Friday, April 29, 2016

National Poetry Month--Coyote in High School

"Coyote in High School" is the final poem of my sequence of Coyote poems that I've posted like a serialized chapbook for #NationalPoetryMonth. In this poem, I take a look at the reality behind the bad boy archetype that's so common in books, movies, and television. 

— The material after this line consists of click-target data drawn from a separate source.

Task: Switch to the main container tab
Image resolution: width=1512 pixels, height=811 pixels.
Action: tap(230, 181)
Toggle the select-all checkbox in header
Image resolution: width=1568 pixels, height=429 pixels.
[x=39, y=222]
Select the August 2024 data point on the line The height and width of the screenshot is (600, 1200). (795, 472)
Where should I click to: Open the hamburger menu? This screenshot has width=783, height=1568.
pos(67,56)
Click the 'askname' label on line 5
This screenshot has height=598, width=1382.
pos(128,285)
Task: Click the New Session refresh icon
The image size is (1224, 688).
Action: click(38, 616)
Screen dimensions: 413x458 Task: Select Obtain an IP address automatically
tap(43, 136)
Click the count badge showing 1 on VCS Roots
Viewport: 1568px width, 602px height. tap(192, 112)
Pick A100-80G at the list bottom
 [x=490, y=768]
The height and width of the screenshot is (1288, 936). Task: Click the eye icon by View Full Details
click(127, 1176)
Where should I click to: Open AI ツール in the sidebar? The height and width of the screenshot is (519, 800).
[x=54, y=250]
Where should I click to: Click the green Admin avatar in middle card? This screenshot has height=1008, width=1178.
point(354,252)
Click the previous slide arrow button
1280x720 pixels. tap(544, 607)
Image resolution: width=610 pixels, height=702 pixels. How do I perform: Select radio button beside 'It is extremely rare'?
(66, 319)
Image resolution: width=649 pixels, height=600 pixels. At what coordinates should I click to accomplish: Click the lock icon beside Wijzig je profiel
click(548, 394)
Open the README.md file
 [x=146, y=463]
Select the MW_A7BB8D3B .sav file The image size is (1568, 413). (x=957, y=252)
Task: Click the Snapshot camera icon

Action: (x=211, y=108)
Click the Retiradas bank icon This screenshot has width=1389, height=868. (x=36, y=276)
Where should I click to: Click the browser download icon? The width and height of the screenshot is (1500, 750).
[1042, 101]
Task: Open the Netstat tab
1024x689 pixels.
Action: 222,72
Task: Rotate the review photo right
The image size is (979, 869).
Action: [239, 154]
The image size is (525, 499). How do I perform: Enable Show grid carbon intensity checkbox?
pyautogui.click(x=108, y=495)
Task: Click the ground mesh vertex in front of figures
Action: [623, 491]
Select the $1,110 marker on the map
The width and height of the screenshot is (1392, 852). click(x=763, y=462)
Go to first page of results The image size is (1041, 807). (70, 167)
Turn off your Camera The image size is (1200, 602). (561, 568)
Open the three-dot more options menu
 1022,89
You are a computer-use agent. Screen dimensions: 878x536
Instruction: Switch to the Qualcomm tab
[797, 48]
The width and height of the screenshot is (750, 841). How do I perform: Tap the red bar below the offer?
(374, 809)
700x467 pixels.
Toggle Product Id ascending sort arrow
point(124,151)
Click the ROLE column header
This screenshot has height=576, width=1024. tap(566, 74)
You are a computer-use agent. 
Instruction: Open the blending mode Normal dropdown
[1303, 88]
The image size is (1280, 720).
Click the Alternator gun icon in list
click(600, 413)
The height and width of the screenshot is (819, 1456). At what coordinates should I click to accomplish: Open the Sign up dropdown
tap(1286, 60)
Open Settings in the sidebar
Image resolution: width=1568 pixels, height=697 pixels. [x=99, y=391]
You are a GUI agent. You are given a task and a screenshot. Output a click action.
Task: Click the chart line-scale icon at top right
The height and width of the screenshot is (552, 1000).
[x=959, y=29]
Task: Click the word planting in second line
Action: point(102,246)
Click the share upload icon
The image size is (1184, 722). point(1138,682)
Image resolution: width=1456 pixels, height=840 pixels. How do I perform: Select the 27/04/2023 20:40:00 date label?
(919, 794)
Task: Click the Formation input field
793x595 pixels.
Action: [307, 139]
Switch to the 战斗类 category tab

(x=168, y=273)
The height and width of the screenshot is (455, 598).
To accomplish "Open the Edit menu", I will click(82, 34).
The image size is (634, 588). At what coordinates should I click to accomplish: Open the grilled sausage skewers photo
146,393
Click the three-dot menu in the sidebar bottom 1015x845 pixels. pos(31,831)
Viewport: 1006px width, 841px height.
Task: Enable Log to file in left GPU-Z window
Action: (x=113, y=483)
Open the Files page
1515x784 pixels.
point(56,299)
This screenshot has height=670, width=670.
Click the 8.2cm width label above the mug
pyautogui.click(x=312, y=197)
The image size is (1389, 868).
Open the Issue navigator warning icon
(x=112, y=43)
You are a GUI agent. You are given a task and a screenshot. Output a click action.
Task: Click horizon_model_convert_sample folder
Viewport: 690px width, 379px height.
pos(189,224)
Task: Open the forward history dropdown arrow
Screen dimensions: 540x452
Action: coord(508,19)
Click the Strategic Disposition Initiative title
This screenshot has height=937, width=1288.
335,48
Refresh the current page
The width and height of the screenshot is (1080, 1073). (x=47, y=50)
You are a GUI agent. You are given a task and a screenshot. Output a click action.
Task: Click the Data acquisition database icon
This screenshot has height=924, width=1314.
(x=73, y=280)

The Fonzie character in the TV series, Happy Days, may have been the "cool" guy everyone else wanted to be, but his horizons were most likely limited by his family situation and his position in the class structure of his town and his country.


COYOTE IN HIGH SCHOOL

What is it about the bad boy,
the one in black leather
on too loud, too fast wheels,
the one we were warned against in high school?
Behind the scenes of proms and sock hops
and classes sanitized so we wouldn’t catch
the germs of thought,
all the girls had dreams about that bad boy
that we couldn’t even admit to ourselves
while our dates were safe white bread.

When we walked down the halls to lunch,
we knew the bad boys,
leaning against the walls
in cocky poses of insolence and threat,
were using their X-ray vision to see us
naked or--worse--in our schoolgirl underwear.
Some of us hunched over our books
and scuttled past that leering line.
Some of us stretched erect and strutted slightly
on our way beyond their limited prospects.

A classic teacher’s pet,
I snuck out twice with dangerous boys,
sideswiped by the kind of temporary insanity
that catches your heart in your throat,
roller-coaster, sky-diving, over-the-falls-in-a-barrel
fear and excitement blended into one shiver.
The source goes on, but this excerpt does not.